Sanofi, however, now has the efficacy and safety data to respond to those concerns and support a switch of the nasal spray, Hugh-Jones said.


Charles Hugh-Jones

Photo courtesy of Sanofi

Sanofi has 16 years of U.S. safety data for Nasacort AQ in Rx form, and Hugh-Jones pointed out the drug already is available without a prescription in 11 markets, including the U.K., Australia, New Zealand, Denmark and Norway.

“With the evolution of data over the last few years, we feel that it is the right time to bring it over the counter and to provide that sort of access to the people who really are suffering from what is a fairly unpleasant condition,” he said in an interview.

Sanofi has sponsored a number of trials on Nasacort AQ in recent years, according to the National Institutes of Health’s ClinicalTrials.gov website. In 2012, Sanofi completed a study on the drug’s effects on the growth of children aged 3 to 9 years suffering from perennial allergic rhinitis.

Another study, the results of which the French company reported in 2007, found Nasacort AQ did not cause significant adrenal suppression over a six-month period in children aged 2 to 5 years with allergic rhinitis.

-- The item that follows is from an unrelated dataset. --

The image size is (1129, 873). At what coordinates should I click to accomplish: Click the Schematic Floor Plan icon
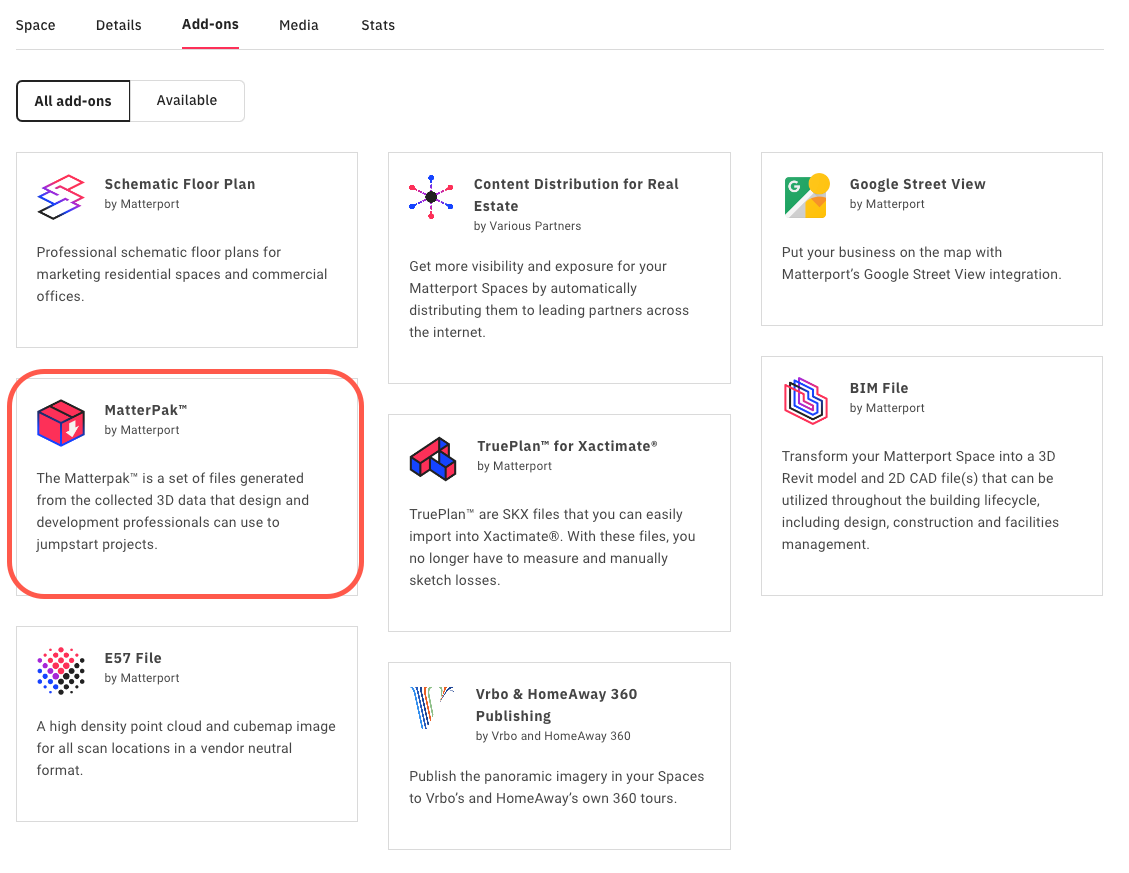pos(61,196)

The drug, in both Rx and proposed OTC versions, is indicated for use in adults and children aged 2 and older.

The ACAAI task force in 2006 raised concerns about growth suppression, loss of bone substance and elevated glaucoma risk associated with intranasal corticosteroids.

Hugh-Jones says safety data generated over the past seven years will address many of those concerns, but in 2012 Teva Respiratory LLC came out against the OTC switch of intranasal corticosteroids, citing the possibility of allergic rhinitis masking undiagnosed asthma. Teva markets Rx treatments for allergic rhinitis such as QNASL (beclomethasone dipropionate) and has an interest in keeping OTC competition off the market.

NDAC: Help Wanted

FDA likely scrambled to fill the advisory committee roster for the July 31 meeting in Silver Spring, Md., given that NDAC currently has just three standing members, one of whom is non-voting, and 12 vacancies.

NDAC Chairman Richard Neill, of the University of Pennsylvania, and member Ruth Parker, of Emory University, both are old hands at Rx-to-OTC switch and their terms on the committee run through May 2014. The non-voting industry representative, consultant Lorna Totman, has a seat through October 2015.

The terms of four other NDAC members expired on May 31, 2013: Neil Farber, University of California, San Diego; Walid Gellad, University of Pittsburgh; consumer representative Norma Martinez Rogers, University of Texas Health Science Center at San Antonio; and Marcus Reidenberg, Weill Cornell Medical College, who substituted for Neill as committee chairman at the most recent meeting of NDAC, which discussed the proposed switch of the Oxytrol for Women overactive bladder drug in November 2012 (Also see "NDAC Puts Hitch In Oxytrol Switch With Negative Self-Selection Vote" - Pink Sheet, 12 Nov, 2012.).

For the Oxytrol meeting, FDA filled NDAC’s vacancies with five subject matter experts – four urologists and a gynecologist, specifically – and one committee veteran. The agency likely employed a similar tack in recruiting advisors for the Nasacort AQ discussion and possible vote.

FDA plans to post the NDAC roster and other meeting materials online July 29.